The goal of the Work Plan partly is to let "stakeholders" (e.g., providers) know "what we are thinking. We want stakeholders to increase the efficiency and effectiveness of their areas," she said.

The Work Plan is carried out by auditors from the OIG Office of Audit Services (OAS) and evaluators from the OIG Office of Evaluation and Inspection (OEI), Lessans said. There are differences between the two sets of reviewers. OAS typically audits at the provider level and issues a summary report expressing conclusions drawn, "while OEI is more national in scope from the outset while data gathering on a provider level as needed," she said.

OAS auditors have three goals: identify and recover misspent funds; develop areas where program area change could produce recommendations to put funds to better use; and identify issues that need program change to improve the delivery of care and reduce fraud, waste and abuse, among other things.

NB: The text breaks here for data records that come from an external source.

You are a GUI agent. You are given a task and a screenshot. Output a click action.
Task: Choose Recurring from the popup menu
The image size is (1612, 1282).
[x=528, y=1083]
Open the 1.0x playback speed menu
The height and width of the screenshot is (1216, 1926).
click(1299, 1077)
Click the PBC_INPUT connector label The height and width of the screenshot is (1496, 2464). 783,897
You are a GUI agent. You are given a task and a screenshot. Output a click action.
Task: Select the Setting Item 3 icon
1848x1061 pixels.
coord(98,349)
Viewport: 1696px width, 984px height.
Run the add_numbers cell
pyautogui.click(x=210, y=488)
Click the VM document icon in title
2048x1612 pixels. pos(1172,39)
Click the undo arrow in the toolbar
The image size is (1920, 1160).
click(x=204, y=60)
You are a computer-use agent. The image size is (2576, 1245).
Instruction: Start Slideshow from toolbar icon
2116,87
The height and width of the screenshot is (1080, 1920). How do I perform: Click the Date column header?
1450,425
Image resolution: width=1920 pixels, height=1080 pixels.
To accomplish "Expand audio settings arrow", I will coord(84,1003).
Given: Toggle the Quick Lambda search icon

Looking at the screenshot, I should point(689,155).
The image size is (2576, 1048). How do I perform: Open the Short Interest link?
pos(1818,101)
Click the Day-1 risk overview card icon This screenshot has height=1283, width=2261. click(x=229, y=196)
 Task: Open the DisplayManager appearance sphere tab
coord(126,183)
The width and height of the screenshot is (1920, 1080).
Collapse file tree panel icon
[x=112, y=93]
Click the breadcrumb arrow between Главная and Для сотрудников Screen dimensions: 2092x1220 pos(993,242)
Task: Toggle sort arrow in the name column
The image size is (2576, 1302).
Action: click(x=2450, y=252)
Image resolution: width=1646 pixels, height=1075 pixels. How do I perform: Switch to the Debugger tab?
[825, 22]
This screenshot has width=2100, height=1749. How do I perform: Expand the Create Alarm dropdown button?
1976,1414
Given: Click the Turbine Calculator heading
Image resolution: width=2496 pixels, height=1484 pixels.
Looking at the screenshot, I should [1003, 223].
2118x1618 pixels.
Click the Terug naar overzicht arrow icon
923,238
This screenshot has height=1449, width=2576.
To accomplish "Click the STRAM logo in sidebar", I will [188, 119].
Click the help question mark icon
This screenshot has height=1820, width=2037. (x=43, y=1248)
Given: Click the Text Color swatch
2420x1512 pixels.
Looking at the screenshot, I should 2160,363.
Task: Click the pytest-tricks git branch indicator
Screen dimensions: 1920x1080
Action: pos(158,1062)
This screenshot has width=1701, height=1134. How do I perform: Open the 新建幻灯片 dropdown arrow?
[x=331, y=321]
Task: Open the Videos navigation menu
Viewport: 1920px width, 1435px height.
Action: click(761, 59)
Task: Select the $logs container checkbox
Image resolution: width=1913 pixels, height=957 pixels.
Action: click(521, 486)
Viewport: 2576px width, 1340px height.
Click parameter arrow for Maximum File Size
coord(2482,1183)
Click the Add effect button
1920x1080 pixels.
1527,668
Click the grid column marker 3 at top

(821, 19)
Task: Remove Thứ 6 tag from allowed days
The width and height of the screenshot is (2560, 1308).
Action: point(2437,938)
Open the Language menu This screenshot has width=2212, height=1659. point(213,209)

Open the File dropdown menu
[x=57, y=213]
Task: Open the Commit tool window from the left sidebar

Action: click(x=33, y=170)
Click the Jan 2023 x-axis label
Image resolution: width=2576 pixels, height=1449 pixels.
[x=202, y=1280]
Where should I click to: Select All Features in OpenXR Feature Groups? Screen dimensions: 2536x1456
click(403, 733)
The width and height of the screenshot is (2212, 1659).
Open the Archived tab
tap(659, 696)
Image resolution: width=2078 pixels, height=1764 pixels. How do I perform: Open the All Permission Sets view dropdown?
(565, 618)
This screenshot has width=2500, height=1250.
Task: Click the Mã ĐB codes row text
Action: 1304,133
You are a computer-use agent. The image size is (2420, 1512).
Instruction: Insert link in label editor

OEI evaluators "look at vulnerabilities to fraud, waste and abuse and issues that affect program administration. These are broad and issue-oriented and generally are national in scope," Lessans said. Examples are Medicare-reimbursement analyses, pricing comparisons, compliance reviews, and quality control and assurance.

Not every Work Plan target is predictable. OIG has to go with the flow, as "HHS operates in a dynamic environment," Lessans said. For example, OIG responds to issues ranging from Hurricane Katrina to food safety to bird flu.